El último proyecto de Barthes, que no pudo completar porque cometió la imprudencia de dejarse atropellar por una camioneta de lavandería, se llamaba Vita Nova (1979) y en el Diario de duelo (texto establecido y anotado por Nathalie Léger) pareciera que ese proyecto se inscribe en la “futuromanía” (“construcción enloquecida del porvenir”) que sufrimos “en cuanto alguien está muerto”.
Es importante retener esta tensión, porque Barthes no se imaginaba a si mismo como un eterno doliente, aunque sabía que la muerte de su madre (intolerable como fue para él) debía ser asumida día a día y hasta sus últimas consecuencias. Las fichas en las que registra su dolor (“al tomar estas notas, me confío a la banalidad que está en mí”) son, para Barthes, una experiencia de discurso: sí, él sufre, pero sobre todo: él escribe que sufre (como el enamorado de Fragmentos) y la escritura le garantiza un doble acceso al dolor: como vivencia y como material analítico.

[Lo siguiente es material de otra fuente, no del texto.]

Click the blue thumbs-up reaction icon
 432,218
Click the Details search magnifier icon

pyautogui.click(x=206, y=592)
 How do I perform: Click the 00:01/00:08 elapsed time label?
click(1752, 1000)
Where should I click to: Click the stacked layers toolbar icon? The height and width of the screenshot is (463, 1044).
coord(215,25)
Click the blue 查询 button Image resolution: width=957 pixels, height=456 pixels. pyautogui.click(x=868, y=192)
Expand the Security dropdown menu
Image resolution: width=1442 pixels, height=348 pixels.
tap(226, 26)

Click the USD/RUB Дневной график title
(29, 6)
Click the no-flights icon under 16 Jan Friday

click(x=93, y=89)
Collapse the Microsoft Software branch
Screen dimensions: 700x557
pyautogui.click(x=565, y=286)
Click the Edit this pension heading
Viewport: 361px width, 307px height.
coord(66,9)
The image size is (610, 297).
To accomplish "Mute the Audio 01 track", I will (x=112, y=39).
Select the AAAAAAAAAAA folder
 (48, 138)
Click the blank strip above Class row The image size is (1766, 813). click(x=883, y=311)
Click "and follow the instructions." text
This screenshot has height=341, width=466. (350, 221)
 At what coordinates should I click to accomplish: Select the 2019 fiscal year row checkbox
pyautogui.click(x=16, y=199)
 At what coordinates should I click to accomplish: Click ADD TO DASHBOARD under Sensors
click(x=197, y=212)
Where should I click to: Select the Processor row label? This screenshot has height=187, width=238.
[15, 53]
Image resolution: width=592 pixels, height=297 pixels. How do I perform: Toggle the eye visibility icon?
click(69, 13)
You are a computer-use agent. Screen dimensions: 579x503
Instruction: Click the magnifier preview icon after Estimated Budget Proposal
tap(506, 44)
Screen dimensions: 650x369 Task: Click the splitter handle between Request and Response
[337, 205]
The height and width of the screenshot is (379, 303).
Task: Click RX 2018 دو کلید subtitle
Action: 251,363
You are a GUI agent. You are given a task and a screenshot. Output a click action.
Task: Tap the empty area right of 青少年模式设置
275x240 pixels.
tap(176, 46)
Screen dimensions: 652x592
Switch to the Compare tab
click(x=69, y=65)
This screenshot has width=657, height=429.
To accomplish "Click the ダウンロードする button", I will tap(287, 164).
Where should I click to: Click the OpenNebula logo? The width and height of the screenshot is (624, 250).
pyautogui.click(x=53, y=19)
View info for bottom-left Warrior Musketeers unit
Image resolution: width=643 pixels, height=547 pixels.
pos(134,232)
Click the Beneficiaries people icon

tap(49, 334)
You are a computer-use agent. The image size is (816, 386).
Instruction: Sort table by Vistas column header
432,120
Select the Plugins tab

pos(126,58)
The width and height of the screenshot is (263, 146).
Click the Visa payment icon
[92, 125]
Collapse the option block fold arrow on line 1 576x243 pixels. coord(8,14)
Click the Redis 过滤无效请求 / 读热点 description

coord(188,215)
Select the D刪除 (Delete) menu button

En el dolor (ese satori) no hay que leer la identidad entre sujeto y objeto (“a partir de ahora y para siempre soy mi propia madre”), sino una experiencia radical del afuera, la suspensión entre sujeto cognoscente y objeto de conocimiento, y por eso los roles pueden invertirse como manera de pensar un futuro (una ética y una política) para el dolor: “Hablar de mamá: ¿y qué, Argentina, el fascismo argentino, los encarcelamientos, las torturas políticas, etc.? Eso la habría herido. Y la imagino con horror entre las mujeres y madres de los desaparecidos que se manifiestan por aquí y por allá. Cómo habría sufrido si me hubiese perdido”.
No sabemos qué habría hecho Roland Barthes con estas fichas y anotaciones pero sin duda tienen la fuerza (porque dicen “la naturaleza abstracta de la ausencia”) de “lo novelesco sin la novela”, ese empecinado proyecto de destitución en el que a Roland Barthes se le fue la vida, y de la praemeditatio malorum, ese ejercicio de los estoicos en el que el sujeto de la escritura se obliga a vivir la propia muerte. Eso es la muerte de la madre, para Barthes (y, también, la literatura): un ejercicio ascético de premeditación mortuoria y, como tal, el soporte de una ética preocupada por la comunidad de los ausentes, nuestros muertos, de quienes sólo nos separa el tiempo.